BlueSPhere CEO David Apelian, M.D., Ph.D., told BioSpace that the company presented preclinical data “supporting the ability of its TCXpress™ and iTCXpress™ platforms to rapidly and efficiently identify novel T-cell receptor (TCR) candidates.”

Apelian added, “The functionality and versatility of these two platforms not only provides an elegant, innovative approach to identifying TCR candidates for engineering TCR-T adoptive cell therapy, but also significantly reduces the cost of TCR identification. The platforms were built to allow not only BlueSphere, but others in the industry the ability to do rapid, in-depth, cost-effective discovery of naturally found TCRs to any potential known antigen target of interest for use in targeted cellular or bispecific immune-oncology products.”

The company is also expecting to file its first Investigational New Drug (IND) application in the first quarter of next year for a novel TCR-T-cell therapy in patients with high-risk leukemias, including acute myeloid leukemia (AML), acute lymphocytic leukemia (ALL) and myeloid dysplastic syndrome (MDS) as they relate to allogeneic stem cell transplantation.

Apelian noted that the therapeutic is “reactive against the minor histocompatibility antigen (miHA) HA-1” for the patients with these indications.
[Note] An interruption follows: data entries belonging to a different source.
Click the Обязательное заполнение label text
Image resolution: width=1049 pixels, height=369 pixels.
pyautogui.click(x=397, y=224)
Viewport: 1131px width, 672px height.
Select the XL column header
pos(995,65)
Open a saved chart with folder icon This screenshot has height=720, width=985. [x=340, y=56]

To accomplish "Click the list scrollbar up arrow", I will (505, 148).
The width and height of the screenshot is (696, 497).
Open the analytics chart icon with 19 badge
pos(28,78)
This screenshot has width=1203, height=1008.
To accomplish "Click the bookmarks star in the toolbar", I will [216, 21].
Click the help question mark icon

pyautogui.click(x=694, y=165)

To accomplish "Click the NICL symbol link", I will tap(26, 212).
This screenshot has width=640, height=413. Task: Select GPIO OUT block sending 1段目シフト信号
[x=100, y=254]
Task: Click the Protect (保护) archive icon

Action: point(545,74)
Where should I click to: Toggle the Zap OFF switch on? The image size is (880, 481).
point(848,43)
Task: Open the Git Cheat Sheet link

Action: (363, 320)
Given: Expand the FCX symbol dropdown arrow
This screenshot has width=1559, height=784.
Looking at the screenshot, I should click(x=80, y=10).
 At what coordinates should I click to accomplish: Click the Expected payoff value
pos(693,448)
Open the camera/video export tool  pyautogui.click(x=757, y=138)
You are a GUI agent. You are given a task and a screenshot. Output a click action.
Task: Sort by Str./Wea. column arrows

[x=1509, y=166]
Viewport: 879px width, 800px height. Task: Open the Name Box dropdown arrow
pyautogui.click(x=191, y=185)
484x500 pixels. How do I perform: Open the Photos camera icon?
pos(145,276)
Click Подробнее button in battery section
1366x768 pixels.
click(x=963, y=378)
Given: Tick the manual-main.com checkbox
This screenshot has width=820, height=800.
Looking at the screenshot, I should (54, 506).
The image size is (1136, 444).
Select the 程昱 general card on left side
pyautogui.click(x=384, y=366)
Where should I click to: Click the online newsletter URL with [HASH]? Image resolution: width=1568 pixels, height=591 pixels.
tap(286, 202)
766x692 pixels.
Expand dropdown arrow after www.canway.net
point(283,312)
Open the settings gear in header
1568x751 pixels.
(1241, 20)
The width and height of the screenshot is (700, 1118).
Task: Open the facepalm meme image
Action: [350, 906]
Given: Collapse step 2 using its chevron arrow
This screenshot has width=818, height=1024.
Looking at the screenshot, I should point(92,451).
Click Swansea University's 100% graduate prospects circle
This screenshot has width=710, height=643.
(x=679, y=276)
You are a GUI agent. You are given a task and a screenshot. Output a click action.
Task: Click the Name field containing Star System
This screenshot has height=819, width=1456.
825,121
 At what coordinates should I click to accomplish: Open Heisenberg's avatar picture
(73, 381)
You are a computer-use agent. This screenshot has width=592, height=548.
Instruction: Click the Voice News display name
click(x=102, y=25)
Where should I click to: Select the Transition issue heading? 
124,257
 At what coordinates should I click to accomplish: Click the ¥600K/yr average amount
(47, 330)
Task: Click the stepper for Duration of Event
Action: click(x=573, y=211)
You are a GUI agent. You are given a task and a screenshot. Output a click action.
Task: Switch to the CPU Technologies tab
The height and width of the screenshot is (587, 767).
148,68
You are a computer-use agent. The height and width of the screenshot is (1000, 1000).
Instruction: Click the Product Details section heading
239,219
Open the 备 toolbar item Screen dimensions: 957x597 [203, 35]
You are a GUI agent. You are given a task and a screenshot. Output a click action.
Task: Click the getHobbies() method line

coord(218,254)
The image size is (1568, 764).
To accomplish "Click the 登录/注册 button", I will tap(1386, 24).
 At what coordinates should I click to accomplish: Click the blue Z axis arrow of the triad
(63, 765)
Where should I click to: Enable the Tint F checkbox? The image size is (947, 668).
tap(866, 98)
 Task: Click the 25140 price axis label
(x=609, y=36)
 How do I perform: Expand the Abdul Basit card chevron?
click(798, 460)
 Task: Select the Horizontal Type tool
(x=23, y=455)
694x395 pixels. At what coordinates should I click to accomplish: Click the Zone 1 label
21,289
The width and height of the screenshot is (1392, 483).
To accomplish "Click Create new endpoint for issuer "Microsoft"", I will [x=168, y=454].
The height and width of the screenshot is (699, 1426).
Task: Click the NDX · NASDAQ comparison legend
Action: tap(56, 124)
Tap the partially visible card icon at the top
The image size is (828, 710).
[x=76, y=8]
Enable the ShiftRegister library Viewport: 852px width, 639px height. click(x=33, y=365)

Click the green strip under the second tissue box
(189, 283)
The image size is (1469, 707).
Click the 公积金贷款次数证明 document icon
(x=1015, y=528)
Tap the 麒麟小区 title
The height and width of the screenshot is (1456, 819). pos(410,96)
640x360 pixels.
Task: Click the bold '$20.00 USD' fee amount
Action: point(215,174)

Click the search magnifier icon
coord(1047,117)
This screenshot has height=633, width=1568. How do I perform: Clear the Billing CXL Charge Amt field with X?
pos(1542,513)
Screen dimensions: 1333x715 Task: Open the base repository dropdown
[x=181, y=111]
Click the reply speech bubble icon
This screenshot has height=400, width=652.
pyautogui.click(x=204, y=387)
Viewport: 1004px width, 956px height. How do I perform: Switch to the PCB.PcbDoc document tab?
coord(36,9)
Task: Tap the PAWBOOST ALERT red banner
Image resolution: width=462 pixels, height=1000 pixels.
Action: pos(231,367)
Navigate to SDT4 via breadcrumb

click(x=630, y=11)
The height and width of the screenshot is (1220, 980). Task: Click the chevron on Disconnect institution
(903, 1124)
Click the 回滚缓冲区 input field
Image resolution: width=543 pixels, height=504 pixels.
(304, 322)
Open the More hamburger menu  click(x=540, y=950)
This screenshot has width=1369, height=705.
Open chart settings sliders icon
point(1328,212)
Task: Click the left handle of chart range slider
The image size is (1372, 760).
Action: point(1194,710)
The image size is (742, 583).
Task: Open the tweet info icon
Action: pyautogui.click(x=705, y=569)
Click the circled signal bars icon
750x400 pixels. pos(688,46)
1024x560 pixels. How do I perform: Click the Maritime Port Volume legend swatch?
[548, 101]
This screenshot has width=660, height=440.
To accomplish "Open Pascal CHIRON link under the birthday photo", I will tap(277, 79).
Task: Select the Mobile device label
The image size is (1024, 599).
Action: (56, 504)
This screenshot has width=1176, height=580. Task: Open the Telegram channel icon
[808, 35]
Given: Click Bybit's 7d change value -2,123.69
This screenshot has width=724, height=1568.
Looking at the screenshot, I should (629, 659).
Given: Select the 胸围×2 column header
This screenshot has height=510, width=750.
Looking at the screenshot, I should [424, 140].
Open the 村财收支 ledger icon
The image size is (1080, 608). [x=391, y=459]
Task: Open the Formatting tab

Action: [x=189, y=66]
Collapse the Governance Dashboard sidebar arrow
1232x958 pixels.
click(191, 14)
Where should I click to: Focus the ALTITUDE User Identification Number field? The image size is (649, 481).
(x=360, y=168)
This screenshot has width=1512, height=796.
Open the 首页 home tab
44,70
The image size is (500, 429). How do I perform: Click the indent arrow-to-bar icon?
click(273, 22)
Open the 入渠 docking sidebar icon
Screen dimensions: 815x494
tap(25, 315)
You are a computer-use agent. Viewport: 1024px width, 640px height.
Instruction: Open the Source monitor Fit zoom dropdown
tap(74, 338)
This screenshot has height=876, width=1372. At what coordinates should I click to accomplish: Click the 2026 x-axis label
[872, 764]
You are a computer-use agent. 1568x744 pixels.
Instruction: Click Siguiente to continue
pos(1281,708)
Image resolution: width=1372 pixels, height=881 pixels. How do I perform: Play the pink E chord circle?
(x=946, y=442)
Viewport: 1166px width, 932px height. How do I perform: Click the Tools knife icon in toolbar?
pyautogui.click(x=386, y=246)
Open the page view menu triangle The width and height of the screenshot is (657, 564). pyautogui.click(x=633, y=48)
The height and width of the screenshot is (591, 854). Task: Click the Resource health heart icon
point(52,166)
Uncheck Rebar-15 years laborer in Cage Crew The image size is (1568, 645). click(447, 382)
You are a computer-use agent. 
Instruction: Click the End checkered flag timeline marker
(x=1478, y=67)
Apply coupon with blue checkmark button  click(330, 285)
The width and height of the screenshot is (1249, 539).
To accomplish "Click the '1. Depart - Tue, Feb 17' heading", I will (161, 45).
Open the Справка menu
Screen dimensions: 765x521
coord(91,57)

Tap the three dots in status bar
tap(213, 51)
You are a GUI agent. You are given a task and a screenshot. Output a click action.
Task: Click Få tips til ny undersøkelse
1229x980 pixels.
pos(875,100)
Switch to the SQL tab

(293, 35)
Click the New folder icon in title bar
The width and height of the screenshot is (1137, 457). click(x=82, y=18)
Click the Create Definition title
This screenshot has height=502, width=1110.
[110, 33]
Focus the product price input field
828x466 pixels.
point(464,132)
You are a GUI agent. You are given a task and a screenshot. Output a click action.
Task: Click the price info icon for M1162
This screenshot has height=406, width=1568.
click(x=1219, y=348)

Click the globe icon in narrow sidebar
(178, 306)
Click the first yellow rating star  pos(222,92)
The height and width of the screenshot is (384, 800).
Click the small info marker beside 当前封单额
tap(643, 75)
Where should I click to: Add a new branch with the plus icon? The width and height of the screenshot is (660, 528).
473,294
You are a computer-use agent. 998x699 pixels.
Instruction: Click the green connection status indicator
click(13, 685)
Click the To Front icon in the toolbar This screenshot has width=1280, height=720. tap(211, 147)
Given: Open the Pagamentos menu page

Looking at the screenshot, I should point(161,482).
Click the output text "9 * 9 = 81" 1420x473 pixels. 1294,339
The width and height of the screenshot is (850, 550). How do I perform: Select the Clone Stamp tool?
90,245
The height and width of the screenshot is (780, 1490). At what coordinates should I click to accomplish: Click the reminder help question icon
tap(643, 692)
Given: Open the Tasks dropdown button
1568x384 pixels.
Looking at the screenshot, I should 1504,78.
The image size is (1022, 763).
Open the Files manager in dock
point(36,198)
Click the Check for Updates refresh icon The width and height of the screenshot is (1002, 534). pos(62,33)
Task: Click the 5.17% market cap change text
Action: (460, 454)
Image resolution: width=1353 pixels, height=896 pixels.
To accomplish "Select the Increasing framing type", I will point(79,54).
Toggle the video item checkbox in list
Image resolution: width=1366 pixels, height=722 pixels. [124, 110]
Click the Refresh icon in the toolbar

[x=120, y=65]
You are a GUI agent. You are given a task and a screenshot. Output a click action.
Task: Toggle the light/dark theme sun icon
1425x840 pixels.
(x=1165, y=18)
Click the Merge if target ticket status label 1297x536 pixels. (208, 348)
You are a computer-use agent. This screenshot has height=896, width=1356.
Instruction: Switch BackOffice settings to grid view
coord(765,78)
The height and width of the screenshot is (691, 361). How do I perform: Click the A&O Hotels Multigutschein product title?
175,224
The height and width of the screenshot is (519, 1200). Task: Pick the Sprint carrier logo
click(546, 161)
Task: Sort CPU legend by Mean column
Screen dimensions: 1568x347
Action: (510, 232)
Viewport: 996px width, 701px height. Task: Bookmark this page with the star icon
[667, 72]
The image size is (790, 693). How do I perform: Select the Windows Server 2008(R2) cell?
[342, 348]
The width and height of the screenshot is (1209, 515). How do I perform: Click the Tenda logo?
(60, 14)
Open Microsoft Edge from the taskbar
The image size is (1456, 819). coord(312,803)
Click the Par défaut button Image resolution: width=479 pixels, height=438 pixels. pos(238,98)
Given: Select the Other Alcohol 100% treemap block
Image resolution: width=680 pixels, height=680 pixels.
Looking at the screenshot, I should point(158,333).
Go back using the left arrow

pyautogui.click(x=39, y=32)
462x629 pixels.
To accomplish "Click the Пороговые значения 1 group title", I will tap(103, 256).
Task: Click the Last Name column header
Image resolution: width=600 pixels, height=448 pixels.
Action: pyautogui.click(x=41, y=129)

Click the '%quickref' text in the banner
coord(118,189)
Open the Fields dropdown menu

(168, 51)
CARsGen’s Autologous CAR-T Shows Strong Overall Response Rate

Shanghai, China-based CARsgen Therapeutics presented positive data from the North American Phase II trial of zevorcabtagene autoleucel (zevor-cel). The therapy is an autologous CAR T-cell against BCMA in patients with relapsed and/or refractory multiple myeloma (R/R MM).

Seventeen patients with R/R MM received zevor-cel in the Phase II portion of the Phase Ib/II trial and were followed for a median of 113 days. Patients were heavily pretreated with a median of six previous therapies.

Of the 11 who could be evaluated with at least eight weeks of follow-up, the objective response rate (ORR) was 100%. This improved with longer follow-ups.

The therapy appears to be safe with no patients having Grade 3 or higher cytokine release syndrome, CARsGen reported, although Grade 1 or 2 was observed in 59% of patients. One transient Grade 3 neurotoxicity event was observed, but the patient fully recovered.

Raffaele Baffa, CMO of CARsgen, said the results “indicate a consistent trend of clinical benefit with the data of earlier trials conducted on zevor-cel.” These include the investigator-initiated trials and LUMMICAR-1 Phase I trials in China.